One of his essays (a loose collection of notes) is dedicated to New York City — “to the city that is heir to all other cities at once. Heir to Athens, Alexandria, Persepolis: New York.”
Rather than write over his thoughts or try to cleverly summarize them, I thought it’d be fun to pair some of my favorite passages with photos I have taken of the city myself.

“Why do people live in New York? There is no relationship between them. Except for an inner electricity which results from the simple fact of their being crowded together. A magical sensation of contiguity and attraction for an artificial centrality. This is what makes it a self-attracting universe, which there is no reason to leave.”

“More sirens here, day and night. The cars are faster, the advertisements more aggressive. This is wall-to-wall prostitution. And total electric light too. And the game — all games — get more intense. It’s always like this when you’re getting near the centre of the world.”
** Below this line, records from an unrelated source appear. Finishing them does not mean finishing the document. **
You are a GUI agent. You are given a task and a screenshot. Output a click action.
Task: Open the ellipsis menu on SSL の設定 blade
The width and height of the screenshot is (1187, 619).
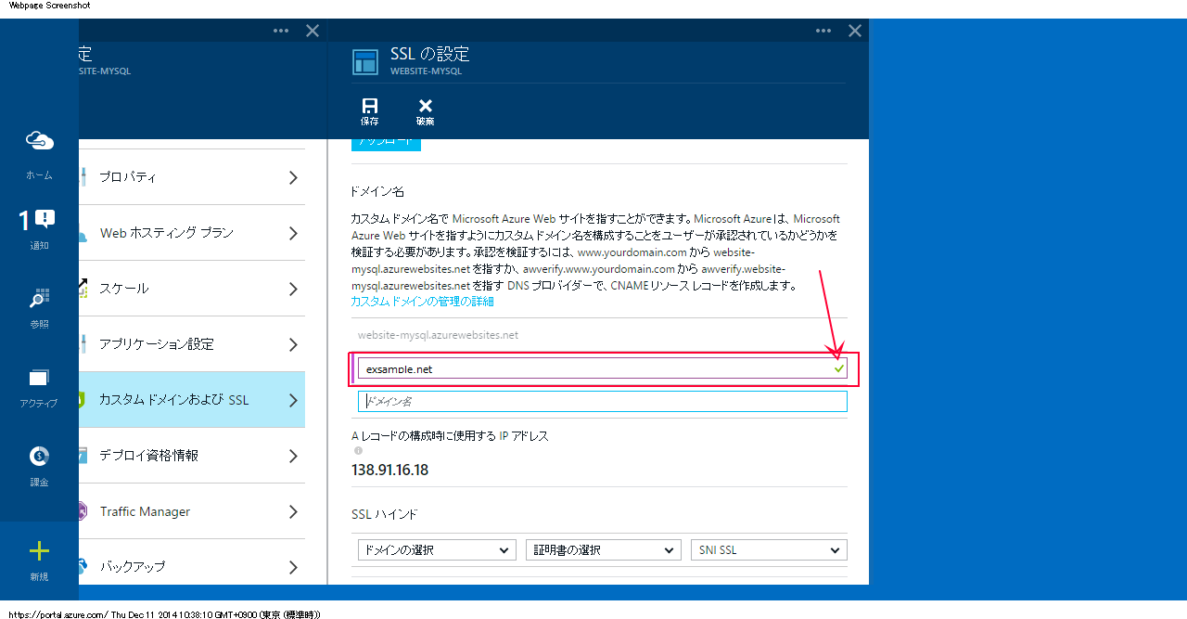(823, 31)
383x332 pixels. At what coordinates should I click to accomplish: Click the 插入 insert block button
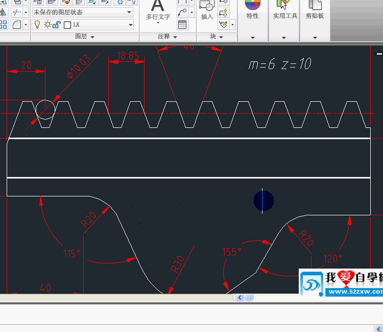coord(207,10)
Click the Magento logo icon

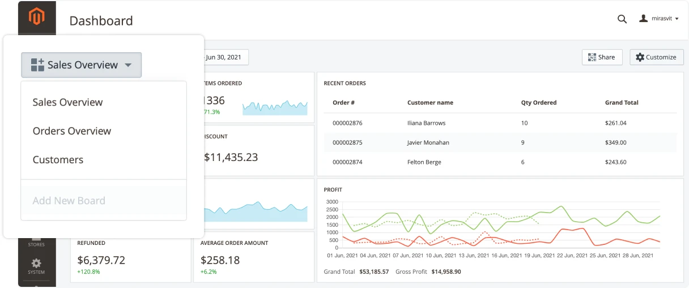[37, 18]
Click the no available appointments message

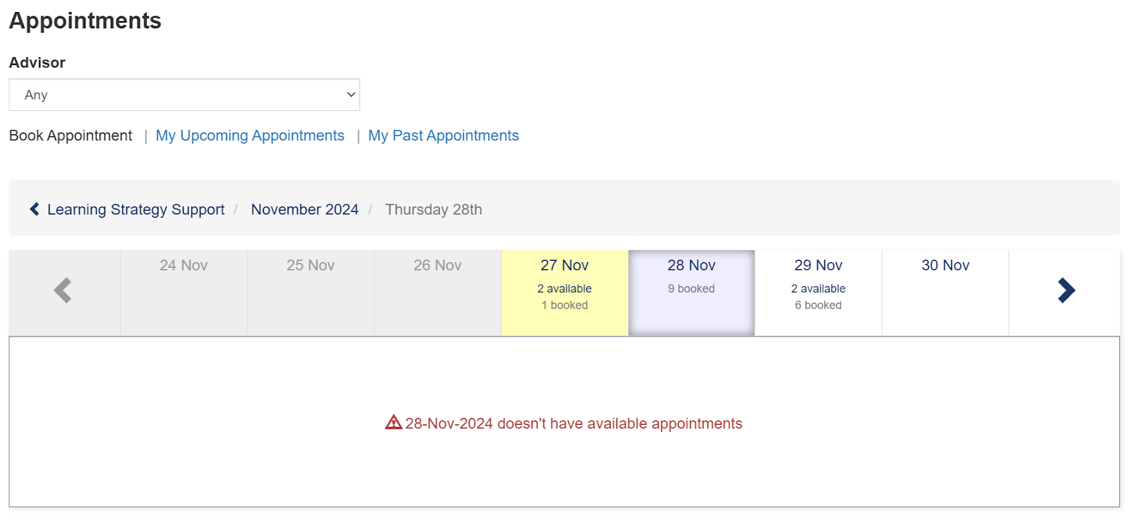click(573, 424)
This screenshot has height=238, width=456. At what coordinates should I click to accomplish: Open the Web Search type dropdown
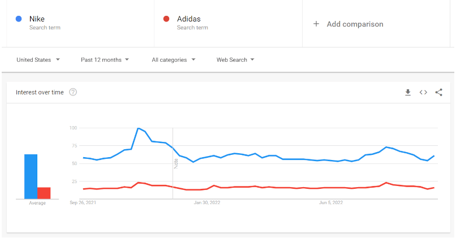[235, 59]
“But the people smile. Actually they smile more and more, though never to other people, always to themselves.”


“Anti-architecture, the true sort… the wild, inhuman type that is beyond the measure of man was made here — made itself here — in New York, without considerations of setting, well-being, or ideal ecology.”


“In New York, the mad have been set free. Let out into the city, they are difficult to tell apart from the rest of the punks, junkies, addicts, winos or down-and-outs who inhabit it. It is difficult to see why a city as crazy as this one would keep its mad in the shadows, why it would withdraw from circulation specimens of a madness which has in fact, in its various forms, taken hold of the whole city.”


“There are millions of people in the streets, wandering, carefree, violent, as if they had nothing better to do — and doubtless they have nothing else to do — than to produce the permanent scenario of the city.”

“Such is the whirl of the city, so great its centrifugal force, that it would take superhuman strength to envisage living as a couple and sharing someone else’s life in New York. Only tribes, gangs, mafia families, secret societies, and perverse communities can survive, not couples. This is the anti-Ark. In the first Ark, the animals came in two by two to save the species from the great flood. Here in this fabulous Ark, each one comes in alone — and it’s up to him or her each evening to find the last survivors for the last party.”

“That life begins again each morning is a kind of miracle, considering how much energy was expanded the day before.”

“It has to be said that New York and Los Angeles are at the centre of the world, even if we find the idea somehow both exciting and enchanting. We [Europeans] are a desperately long way behind the stupidity and the mutational character, the naive extravagance and the social, racial, moral, morphological, and architectural eccentricity of their society. No one is capable of analyzing it, least of all the American intellectuals shut away on their campuses, dramatically cut off from the fabulous concrete mythology developing all around them.
It is a world completely rotten with wealth, power, senility, indifference, puritanism and mental hygiene, poverty and waste, technological futility and aimless violence, and yet I cannot help but feel it has about it something of the dawning of the universe. Perhaps because the entire world continues to dream of New York, even as New York dominates and exploits it.”